Derick Parry

Personal information
- Full name: Derick Recaldo Parry
- Born: 22 December 1954 (age 71) Cotton Ground, Saint Kitts and Nevis
- Batting: Right-handed
- Bowling: Right-arm off break
- Relations: David Parry (uncle)

International information
- National side: West Indies;
- Test debut (cap 164): 3 March 1978 v Australia
- Last Test: 8 February 1980 v New Zealand
- ODI debut (cap 30): 12 April 1978 v Australia
- Last ODI: 19 December 1980 v Pakistan

Domestic team information
- 1975–1982: Leeward Islands
- 1976–1981: Combined Islands
- 1982–1986: Cambridgeshire

Career statistics
| Competition | Tests | ODIs | FC | LA |
| Matches | 12 | 6 | 77 | 36 |
| Runs scored | 381 | 61 | 2,552 | 336 |
| Batting average | 22.41 | 15.25 | 26.86 | 15.27 |
| 100s/50s | 0/3 | 0/0 | 0/14 | 0/0 |
| Top score | 65 | 32 | 96 | 43 |
| Balls bowled | 1,909 | 330 | 16,080 | 1,722 |
| Wickets | 23 | 11 | 251 | 39 |
| Bowling average | 40.69 | 23.54 | 28.95 | 26.10 |
| 5 wickets in innings | 1 | 0 | 12 | 1 |
| 10 wickets in match | 0 | 0 | 1 | 0 |
| Best bowling | 5/15 | 3/47 | 9/76 | 5/34 |
| Catches/stumpings | 4/– | 8/– | 50/– | 14/– |
- Source: Cricket Archive, 18 October 2010

= Derick Parry =

West Indian cricketer (born 1954)

Derick Recaldo Parry (born 22 December 1954) is a former cricketer from St Kitts and Nevis who played 12 Tests and six One Day Internationals for the West Indies.

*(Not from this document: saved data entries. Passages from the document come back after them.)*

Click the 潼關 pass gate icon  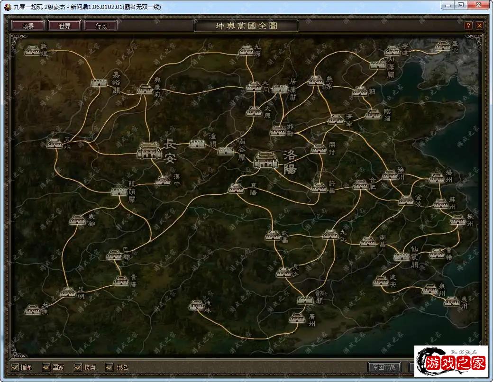[x=197, y=144]
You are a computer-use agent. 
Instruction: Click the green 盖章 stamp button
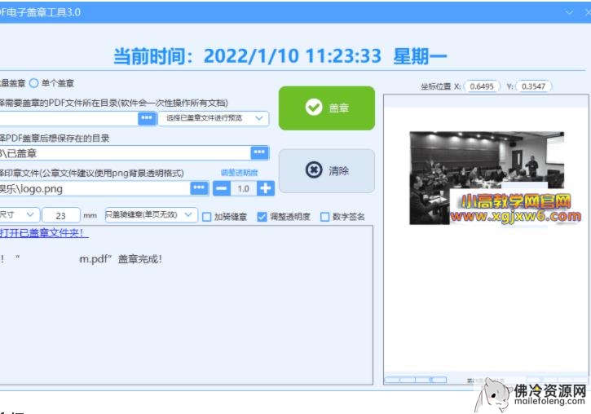327,108
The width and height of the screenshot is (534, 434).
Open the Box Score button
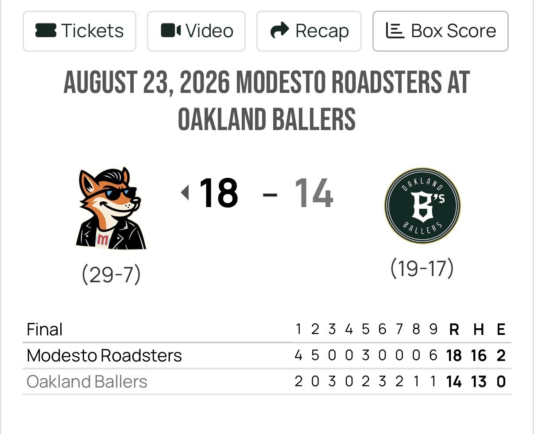tap(441, 31)
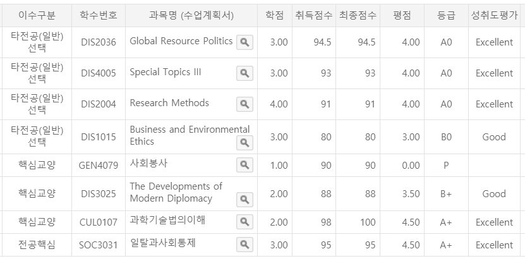Click the 최종점수 column header
Screen dimensions: 525x261
click(358, 15)
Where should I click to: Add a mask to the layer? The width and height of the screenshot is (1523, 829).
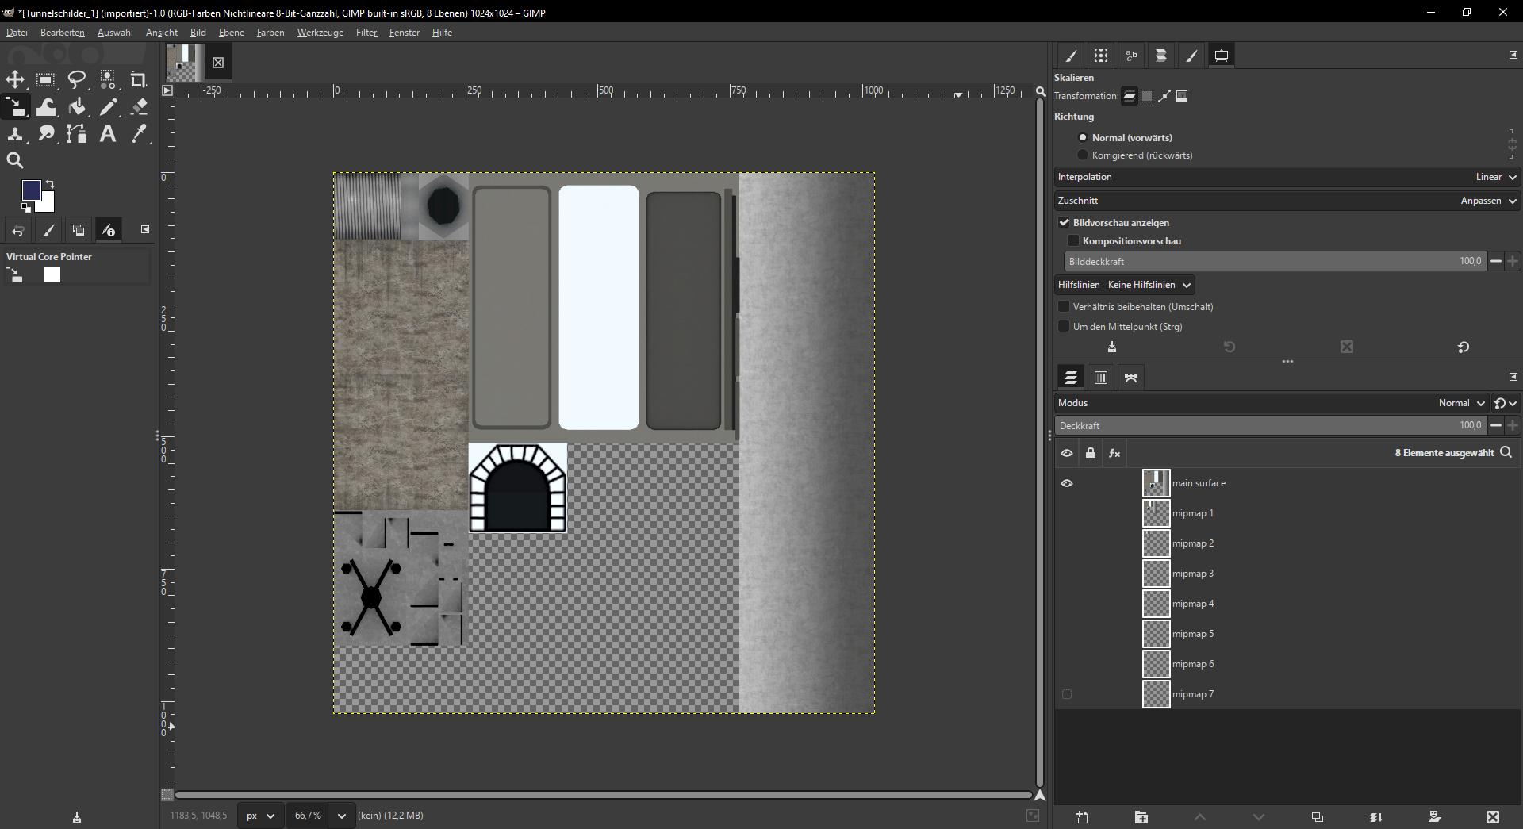(1434, 816)
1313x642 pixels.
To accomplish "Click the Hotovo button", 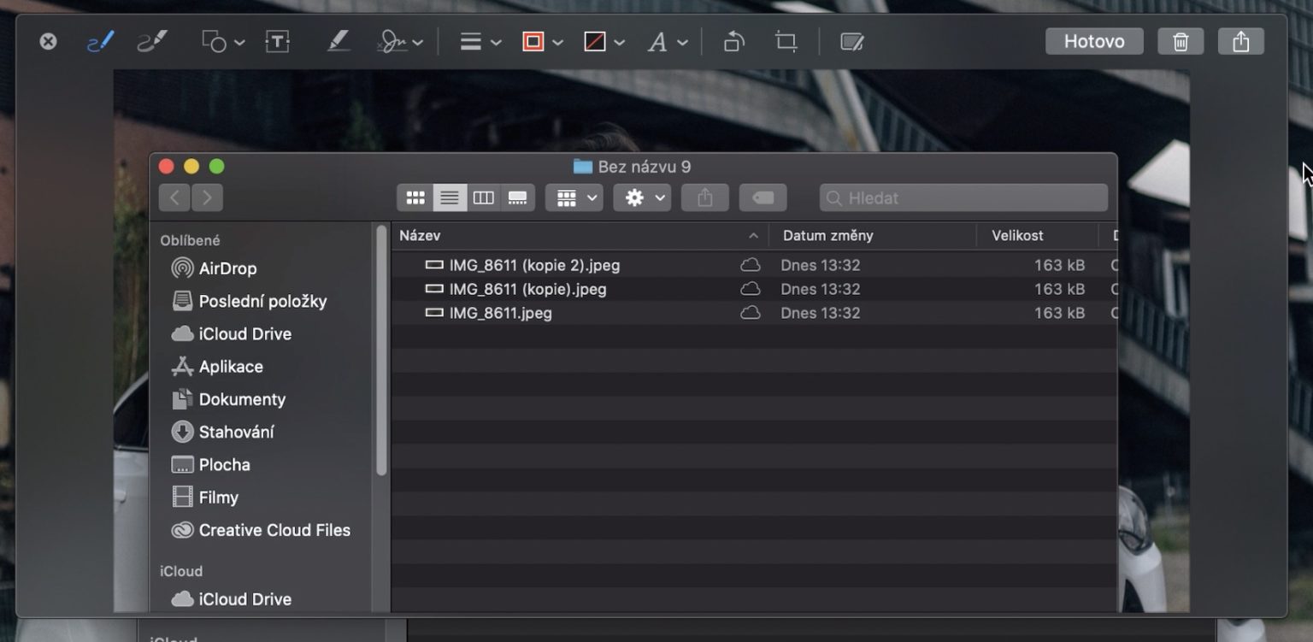I will pyautogui.click(x=1094, y=40).
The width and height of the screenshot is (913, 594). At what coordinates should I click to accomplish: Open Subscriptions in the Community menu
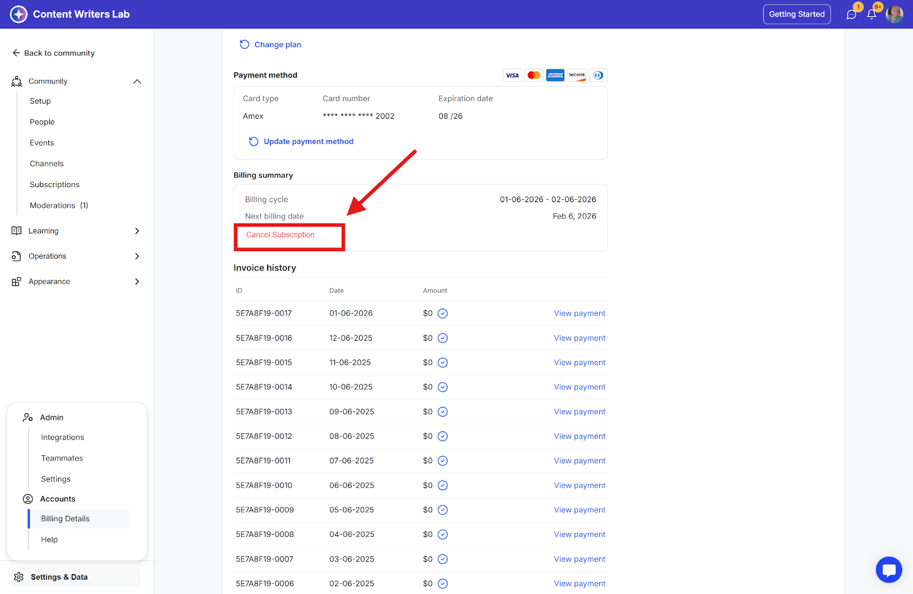(55, 185)
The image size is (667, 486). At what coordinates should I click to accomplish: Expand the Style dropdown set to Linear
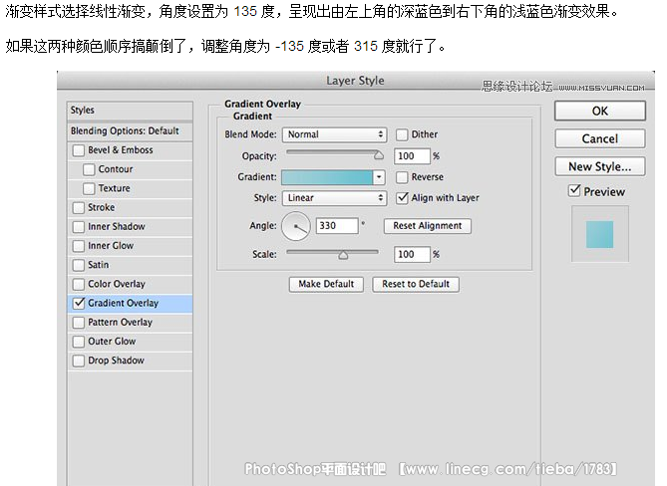click(x=334, y=198)
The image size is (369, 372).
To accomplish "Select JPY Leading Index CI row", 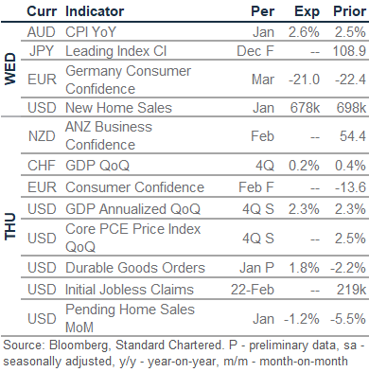I will tap(195, 50).
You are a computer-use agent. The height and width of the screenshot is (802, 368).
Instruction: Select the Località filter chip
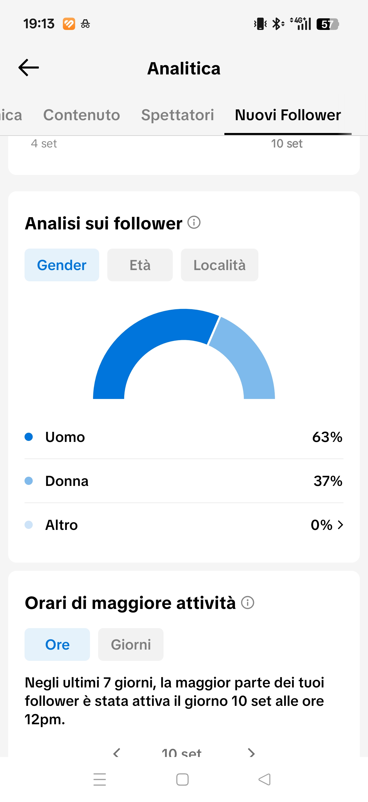click(220, 265)
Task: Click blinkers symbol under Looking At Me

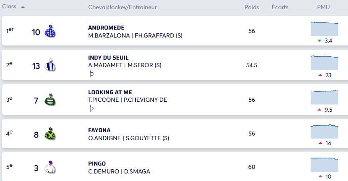Action: click(x=92, y=108)
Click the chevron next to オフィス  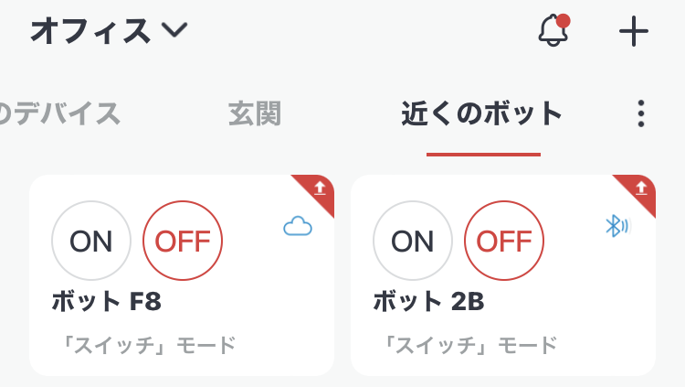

Parry was a lower-order right-handed batsman and a right-arm off-break bowler.

Parry's international career came to an end after he joined the rebel tours to South Africa in 1982–83 and 1983–84, defying the international sporting boycott of the apartheid state.

Parry spent 15 seasons between 1981 and 1996 as the professional at Horden CC in the Durham Senior League, missing only the 1992 season in this spell.